Imaging Fluorescence Correlation Spectroscopy for the Investigation of Cell Membrane Organization

by Prof. Thorsten Wohland (National University of Singapore)

Monday 30 May 2011, 13:15 → 14:00 Europe/Stockholm

FA32

Fluorescence Correlation Spectroscopy (FCS) is a powerful tool to study molecular processes over a wide range of times (nanoseconds-seconds) with single molecule sensitivity. However, FCS is performed mostly in a confocal mode preventing large scale multiplexing. By using total internal reflection (TIR) or single plane illumination microscopy (SPIM) as illumination schemes and using fast and sensitive EMCCD or sCMOS cameras as detectors we can record thousands of FCS curves simultaneously with diffraction limited spatial resolution and a temporal resolution down to 0.5 ms.

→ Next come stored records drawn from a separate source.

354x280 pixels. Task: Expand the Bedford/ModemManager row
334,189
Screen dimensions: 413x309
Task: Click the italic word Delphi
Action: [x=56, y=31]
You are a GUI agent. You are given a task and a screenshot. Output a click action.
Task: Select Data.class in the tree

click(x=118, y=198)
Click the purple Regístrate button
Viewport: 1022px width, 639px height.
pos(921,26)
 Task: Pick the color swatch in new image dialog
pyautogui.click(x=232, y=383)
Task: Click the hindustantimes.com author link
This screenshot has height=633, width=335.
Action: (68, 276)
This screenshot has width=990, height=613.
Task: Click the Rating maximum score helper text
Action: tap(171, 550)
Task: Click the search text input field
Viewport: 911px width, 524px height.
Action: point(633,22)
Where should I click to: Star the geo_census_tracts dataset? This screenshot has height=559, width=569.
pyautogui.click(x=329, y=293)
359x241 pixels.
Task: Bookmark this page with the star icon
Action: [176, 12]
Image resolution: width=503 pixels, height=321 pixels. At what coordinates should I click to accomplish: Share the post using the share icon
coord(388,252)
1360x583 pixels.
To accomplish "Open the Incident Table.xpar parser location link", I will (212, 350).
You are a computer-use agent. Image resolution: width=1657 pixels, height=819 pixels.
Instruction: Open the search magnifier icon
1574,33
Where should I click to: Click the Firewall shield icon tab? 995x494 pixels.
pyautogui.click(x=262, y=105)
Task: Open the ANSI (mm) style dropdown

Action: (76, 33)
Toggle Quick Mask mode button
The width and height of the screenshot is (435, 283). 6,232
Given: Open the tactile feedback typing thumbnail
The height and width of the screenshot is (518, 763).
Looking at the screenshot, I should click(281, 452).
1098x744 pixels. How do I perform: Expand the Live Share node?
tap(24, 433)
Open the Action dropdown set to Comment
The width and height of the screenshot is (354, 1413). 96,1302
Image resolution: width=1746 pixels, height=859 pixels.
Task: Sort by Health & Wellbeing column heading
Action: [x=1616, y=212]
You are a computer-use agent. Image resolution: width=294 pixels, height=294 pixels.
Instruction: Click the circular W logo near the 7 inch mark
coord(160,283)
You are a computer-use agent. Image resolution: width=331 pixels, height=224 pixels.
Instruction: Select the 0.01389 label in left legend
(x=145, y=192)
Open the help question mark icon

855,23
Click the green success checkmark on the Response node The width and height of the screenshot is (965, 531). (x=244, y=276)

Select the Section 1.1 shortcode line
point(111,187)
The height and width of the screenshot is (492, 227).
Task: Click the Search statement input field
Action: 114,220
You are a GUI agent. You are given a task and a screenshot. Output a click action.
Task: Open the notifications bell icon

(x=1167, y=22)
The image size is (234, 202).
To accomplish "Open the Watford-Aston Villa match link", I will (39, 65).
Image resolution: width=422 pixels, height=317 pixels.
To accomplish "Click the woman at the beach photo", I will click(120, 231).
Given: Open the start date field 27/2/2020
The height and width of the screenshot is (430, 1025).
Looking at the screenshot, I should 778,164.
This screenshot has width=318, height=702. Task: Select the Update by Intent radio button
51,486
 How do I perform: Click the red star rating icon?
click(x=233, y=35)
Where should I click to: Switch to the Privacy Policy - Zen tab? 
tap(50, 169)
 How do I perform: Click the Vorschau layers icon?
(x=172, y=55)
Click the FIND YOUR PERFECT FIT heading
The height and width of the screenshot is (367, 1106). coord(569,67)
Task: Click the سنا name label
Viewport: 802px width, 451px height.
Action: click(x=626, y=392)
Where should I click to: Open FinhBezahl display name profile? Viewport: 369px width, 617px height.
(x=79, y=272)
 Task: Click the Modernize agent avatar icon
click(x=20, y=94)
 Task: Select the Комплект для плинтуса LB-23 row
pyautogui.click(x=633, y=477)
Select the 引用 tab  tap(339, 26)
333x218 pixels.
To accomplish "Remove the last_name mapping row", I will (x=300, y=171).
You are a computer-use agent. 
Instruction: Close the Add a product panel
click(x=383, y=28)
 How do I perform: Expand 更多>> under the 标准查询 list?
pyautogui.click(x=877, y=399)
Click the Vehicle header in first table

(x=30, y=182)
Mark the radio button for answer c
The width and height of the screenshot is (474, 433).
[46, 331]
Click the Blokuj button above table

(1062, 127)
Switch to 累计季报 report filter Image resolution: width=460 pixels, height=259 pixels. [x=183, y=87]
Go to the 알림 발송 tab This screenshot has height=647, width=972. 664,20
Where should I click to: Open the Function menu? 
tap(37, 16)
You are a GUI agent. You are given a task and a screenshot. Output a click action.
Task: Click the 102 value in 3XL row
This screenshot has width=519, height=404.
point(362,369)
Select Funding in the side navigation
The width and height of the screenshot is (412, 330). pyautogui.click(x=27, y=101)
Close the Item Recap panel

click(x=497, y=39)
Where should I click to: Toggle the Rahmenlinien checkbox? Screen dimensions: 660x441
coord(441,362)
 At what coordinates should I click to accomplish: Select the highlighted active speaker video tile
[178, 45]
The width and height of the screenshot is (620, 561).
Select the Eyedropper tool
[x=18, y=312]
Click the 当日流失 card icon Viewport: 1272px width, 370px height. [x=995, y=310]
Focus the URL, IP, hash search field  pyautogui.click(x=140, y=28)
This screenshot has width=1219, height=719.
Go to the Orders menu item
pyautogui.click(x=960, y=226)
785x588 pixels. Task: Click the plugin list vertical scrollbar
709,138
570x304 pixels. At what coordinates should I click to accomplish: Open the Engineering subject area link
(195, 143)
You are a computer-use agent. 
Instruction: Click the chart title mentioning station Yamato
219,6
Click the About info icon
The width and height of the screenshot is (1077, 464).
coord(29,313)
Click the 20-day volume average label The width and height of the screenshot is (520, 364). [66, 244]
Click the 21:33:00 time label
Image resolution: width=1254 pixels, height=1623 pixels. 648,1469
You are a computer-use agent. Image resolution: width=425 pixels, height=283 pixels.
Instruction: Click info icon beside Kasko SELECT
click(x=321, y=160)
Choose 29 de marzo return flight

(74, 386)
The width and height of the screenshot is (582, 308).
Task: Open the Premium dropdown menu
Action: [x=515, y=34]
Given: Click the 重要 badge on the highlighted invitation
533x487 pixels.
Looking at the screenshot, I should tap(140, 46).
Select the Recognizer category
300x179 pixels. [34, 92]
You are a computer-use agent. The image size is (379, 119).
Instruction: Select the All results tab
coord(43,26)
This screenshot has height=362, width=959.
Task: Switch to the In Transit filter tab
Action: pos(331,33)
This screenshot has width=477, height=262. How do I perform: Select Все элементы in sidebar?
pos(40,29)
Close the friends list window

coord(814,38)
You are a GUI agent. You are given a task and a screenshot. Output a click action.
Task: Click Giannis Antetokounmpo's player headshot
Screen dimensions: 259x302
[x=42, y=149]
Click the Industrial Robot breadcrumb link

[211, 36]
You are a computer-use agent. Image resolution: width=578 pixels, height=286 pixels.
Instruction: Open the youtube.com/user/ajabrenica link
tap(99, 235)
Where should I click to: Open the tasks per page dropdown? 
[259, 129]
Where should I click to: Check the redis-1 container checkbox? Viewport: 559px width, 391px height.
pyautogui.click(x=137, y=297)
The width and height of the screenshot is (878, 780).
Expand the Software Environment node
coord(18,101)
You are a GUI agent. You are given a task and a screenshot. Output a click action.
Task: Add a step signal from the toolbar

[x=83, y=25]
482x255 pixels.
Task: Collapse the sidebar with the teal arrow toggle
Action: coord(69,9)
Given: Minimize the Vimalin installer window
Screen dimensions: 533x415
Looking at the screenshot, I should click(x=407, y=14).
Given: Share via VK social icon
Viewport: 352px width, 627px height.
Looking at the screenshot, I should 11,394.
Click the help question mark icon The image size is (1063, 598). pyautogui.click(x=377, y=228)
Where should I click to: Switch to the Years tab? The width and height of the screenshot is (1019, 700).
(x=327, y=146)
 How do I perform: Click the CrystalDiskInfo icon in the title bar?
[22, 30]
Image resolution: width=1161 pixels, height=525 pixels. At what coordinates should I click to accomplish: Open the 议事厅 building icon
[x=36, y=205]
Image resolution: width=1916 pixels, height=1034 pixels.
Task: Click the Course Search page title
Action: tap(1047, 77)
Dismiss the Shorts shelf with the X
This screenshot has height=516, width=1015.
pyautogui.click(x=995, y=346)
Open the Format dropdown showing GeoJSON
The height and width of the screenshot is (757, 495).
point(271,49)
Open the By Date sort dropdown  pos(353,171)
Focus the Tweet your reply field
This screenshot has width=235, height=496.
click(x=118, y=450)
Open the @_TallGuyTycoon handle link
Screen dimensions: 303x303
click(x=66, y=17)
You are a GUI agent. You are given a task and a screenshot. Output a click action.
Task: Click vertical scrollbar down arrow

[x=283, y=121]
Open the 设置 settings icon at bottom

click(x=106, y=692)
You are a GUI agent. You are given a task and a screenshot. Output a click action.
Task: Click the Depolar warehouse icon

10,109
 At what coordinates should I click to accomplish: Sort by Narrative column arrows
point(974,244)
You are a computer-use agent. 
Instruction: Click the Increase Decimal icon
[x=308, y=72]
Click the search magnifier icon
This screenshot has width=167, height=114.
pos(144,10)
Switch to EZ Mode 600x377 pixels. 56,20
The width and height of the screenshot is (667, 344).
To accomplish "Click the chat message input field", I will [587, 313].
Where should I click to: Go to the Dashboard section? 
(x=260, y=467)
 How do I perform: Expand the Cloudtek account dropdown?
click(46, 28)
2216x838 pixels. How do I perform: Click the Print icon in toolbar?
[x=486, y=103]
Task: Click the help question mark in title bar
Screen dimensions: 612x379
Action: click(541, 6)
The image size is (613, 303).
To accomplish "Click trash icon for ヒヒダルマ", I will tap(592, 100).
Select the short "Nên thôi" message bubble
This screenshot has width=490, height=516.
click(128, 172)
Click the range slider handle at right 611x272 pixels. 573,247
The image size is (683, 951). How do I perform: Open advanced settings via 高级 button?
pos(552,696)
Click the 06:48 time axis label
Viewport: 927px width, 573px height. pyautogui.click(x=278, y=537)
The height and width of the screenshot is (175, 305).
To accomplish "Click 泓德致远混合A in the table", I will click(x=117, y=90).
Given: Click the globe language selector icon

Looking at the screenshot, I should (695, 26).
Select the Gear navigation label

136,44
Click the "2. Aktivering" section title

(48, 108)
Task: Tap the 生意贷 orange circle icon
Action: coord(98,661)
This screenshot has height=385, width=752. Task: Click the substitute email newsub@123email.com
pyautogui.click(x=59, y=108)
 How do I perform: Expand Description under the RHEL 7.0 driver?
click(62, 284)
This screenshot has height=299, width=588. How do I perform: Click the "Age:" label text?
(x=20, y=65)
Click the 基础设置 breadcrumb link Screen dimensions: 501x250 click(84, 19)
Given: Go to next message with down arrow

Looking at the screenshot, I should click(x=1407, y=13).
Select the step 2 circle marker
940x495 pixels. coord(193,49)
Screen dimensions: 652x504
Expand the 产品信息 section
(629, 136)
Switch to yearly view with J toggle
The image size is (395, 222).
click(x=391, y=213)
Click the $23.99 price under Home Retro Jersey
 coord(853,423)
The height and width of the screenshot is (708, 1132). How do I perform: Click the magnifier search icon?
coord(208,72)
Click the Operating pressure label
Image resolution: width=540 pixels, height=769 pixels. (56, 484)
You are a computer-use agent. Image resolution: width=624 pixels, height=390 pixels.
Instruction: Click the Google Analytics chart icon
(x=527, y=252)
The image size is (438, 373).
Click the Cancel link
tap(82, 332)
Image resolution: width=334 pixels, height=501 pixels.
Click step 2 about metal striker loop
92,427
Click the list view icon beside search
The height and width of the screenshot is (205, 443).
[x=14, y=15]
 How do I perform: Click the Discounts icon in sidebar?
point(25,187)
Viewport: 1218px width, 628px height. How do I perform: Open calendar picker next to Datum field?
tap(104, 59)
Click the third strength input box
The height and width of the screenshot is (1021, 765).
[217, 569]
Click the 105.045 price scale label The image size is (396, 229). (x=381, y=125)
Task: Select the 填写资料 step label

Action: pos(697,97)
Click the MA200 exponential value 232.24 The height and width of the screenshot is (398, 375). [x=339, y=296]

This is sufficient to study the movement of lipids and proteins within lipid bilayers and cell membranes and provides unique advantages of this technique compared to confocal schemes. First, a whole cell membrane can be measured simultaneously giving access to all parts of a cell at the same time; second, the large number of measurements provides excellent statistics; third imaging FCS provides spatial and temporal resolution and thus gives access to membrane organization and dynamics; and fourth, the illumination schemes inflict much less photodamage on the sample compared to confocal techniques, thus providing more measurements per sample. In this seminar we will first cover basic aspects of imaging FCS and its different implementations before applying imaging TIR-FCS (ITIR-FCS) to the study of the dynamics and organization of live cell membranes. For that purpose we label SHSY5Y neuroblastoma cells with markers for the liquid-ordered phase (sphingolipid binding domain, SBD) or liquid-disordered phase (DiIC18) and observe membrane dynamics and organization via ITIR-FCS. By using a range of membrane composition influencing agents (methyl-b-cyclodextrin, latrunculin A, NB-DNJ, fumonisin B, sphingomyelinase) we can observe changes in membrane dynamics and organization during treatment. Our measurement show that there exist at least two different, ceramide and sphingolipid dependent, domain types on the plasma membrane of neuroblastoma cells, and that membrane fluidity and organization are not necessarily correlated and exist over different length scales.